Antibiotic and pesticide usage in poultry requires careful monitoring to prevent residues while maintaining bird health and productivity. Mechanistic modelling approaches provide sophisticated tools for understanding and optimizing bird health and production systems. This study presents integrated frameworks for analysing chemical toxicity in laying hens through the modelling of hormonal balance and physiological responses.
We adapted and extended mathematical models initially designed for chemical toxicity risk assessment in avian species. To model physiological processes in pharmacokinetics (PK—what the body does to the drug) and pharmacodynamics (PD—what the drug does to the body), we employed ordinary differential equations to describe the evolution of drug concentrations and their effects over time. To elucidate the interaction between PK and PD in laying hens upon exposure to hypothetical endocrine-disrupting chemicals, our modeling incorporated endocrine dynamics on the ovulation cycle over weeks.
The developed model could predict organ-specific compound distribution and temporal dose–response patterns of hormonal homeostasis disruption. Our simulations demonstrate how altered hormonal levels influence egg production, including scenarios of 50% reduced productivity. This study further revealed how disrupted ovulation cycles affect pesticide pharmacokinetics in laying hens' eggs. Our PKPD modelling predictions provide quantitative metrics applicable to food safety evaluation for human health. The adverse outcome pathway framework was utilized to illustrate processes and enhance understanding of animal health in a harmonized and transparent manner.

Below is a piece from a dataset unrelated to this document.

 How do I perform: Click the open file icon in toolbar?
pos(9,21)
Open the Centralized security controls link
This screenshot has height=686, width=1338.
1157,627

Our systems modelling approach provides a mechanism-based framework incorporating biological processes to elucidate the production dynamics of hens upon exposure to chemicals. Future work will focus on integrating in vitro as well as legacy in vivo data to calibrate models for different avian species. Overall, the integrative modelling effort can advance the One Health vision of protecting human, animal, and environmental health in a sustainable way.